Dieser Vermeidungsalltag schränkt die persönliche Freiheit so ein, dass jedes Gefühl, jeder Schritt, jede Handlung und jede Entscheidung von der Angst vor der Gefahr geprägt ist. Wenn man niemanden hat, der einem aus dieser Situation heraushilft, drängt einen die Angst unweigerlich in die soziale Isolation.

Was kann man also tun, um aus diesem Teufelskreis auszubrechen?


THERAPIE DER ANGSTSTÖRUNG

Wir können an jeder einzelnen Komponente der Angststörung, so wie sie in einem Menschen abläuft, ansetzen: an der Situation, am Denken, an den Gefühlen, am Gedächtnis, am Gehirn als Ganzes und an den körperlichen Symptomen. Dabei sollte das Ziel immer sein, dass man den Alltag wieder bewältigen kann und keine Angst vor einer Situation zu haben braucht, die wieder alte Ängste auslösen kann.

 

NLP

Alle „Angst-Ratgeber“, die derzeit auf dem Markt sind, beschäftigen sich mit dem Gehirn und der „Neuprogrammierung“ der Gedanken. Durch diese Neuprogrammierung verändert man die eingefahrenen Bahnen des Gehirns und ersetzt sie durch neue, was die moderne Hirnforschung auch nachweisen kann. Um in der Computersprache zu sprechen: Mit Hilfe der Software „Denken“ lässt sich die Hardware „Gehirn“ umbauen.


Alle kursierenden – mit neuen Gewändern versehenen – Theorien gehen auf NLP zurück. Das Neuro-Linguistische Programmieren, kurz NLP, wurde in den 1970er-Jahren von Richard Bandler und John Grinder entwickelt. Dabei sollen Vorgänge im Gehirn („Neuro-“) mit Hilfe von Sprache („Linguistisch“) sowie klaren Handlungs- und Denkanweisungen geändert werden. Typische Anweisungen des NLP, um Angst loszuwerden, können sein:

Stellen Sie sich vor, wie Ihr Leben wäre, wenn Sie keine Angst hätten und es richtig perfekt laufen würde.

Formulieren Sie Ihre Gedanken immer ohne Verneinung. Denken Sie also statt „Mir geht es schlecht“ zum Beispiel „Mir geht es schon besser als gestern“.

Nehmen Sie sich täglich Zeit, um positive Sätze zu formulieren, die Ihnen helfen, sich gut zu fühlen, wie zum Beispiel „Mir geht es gut“, „Ich bin glücklich“ oder „Ich habe alles, was ich brauche“. Wiederholen Sie diese Sätze und spüren Sie die positive Wirkung in Ihrem Körper. Diese Sätze sind Ihre persönlichen Kraftsätze.

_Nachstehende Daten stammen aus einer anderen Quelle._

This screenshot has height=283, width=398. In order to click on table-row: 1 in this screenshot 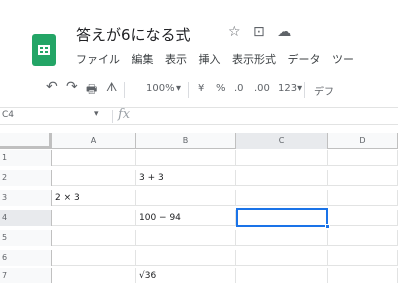, I will do `click(199, 158)`.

Wenn Sie zum Beispiel Angst haben, mit dem Aufzug zu fahren, formulieren Sie einen Satz wie „Ich liebe es, mit dem Aufzug zu fahren und gleich an meinem Ziel anzukommen, ohne all die Stiegen hinaufsteigen zu müssen“.

Machen Sie sich in Ihrem Alltag bewusst, was Sie täglich Wunderbares erleben dürfen, zum Beispiel mit Sätzen wie „Ich koche mir täglich mein Lieblingsessen“, „Abends genieße ich es, bei einem Gläschen Wein ein gutes Buch zu lesen“.

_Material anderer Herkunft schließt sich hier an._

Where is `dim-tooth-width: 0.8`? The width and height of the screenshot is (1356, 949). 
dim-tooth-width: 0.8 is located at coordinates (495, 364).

Wenn Sie Angst haben, Menschen zu treffen, machen Sie sich bewusst, dass Sie diesen einen guten Freund, diese eine gute Freundin haben, der oder die immer für Sie da ist und hinter Ihnen steht. Pflegen Sie den Kontakt mit Menschen, die Ihnen guttun.

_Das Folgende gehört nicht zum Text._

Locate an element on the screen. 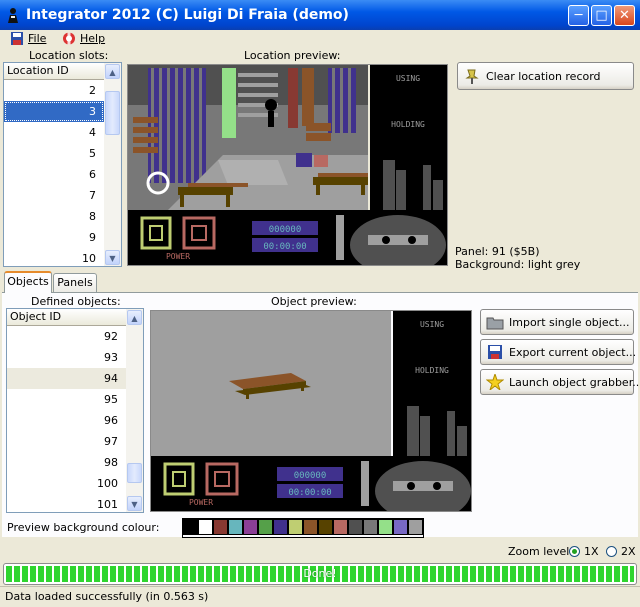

Machen Sie sich bewusst, was für ein Glück es ist, in diesem wunderbaren Land ohne existenzielle Sorgen leben zu dürfen.

Wenn Sie zum Beispiel in der Arbeit Ängste haben, formulieren Sie für sich den Satz: „Ich habe so ein Glück, Arbeit zu haben und dann auch noch eine, die mir wirklich Spaß macht.“

Die Idee dahinter ist, die Gedanken und damit auch die Gefühle in Richtung einer positiven Lebenseinstellung zu leiten. Wenn man sich im eigenen Leben gedanklich mit Freude und Glück umgibt, ist es nur eine Frage der Zeit, bis sich Freude und Glück auch tatsächlich einstellen. Dabei ist es wichtig, Sätze nicht einfach zu sagen oder zu denken, sondern sie sich auch vorzustellen, damit das Positive mehr Raum in Ihrem Gehirn bekommt. So kann man mit der Zeit alles, was einem tagtäglich im Leben passiert, als etwas Positives ansehen. Dabei werden angsterfüllte Situationen in der Vorstellung so lange positiv umgedeutet und visualisiert, bis man sich der angstbesetzten Situation stellt und diese ohne Angst bewältigt. Mit den eigenen Kraftsätzen gewappnet, die man sich in Gedanken vorsagt – und am besten in Begleitung eines Vertrauten – lässt sich dieses Ziel gut erreichen. Dann gilt es zu üben, also die Situation immer und immer wieder zu durchleben und sie dabei positiv wahrzunehmen. Damit verändern Sie die Erinnerung und lösen sich von dem einen – bereits vergangenen – angstbesetzten Ereignis.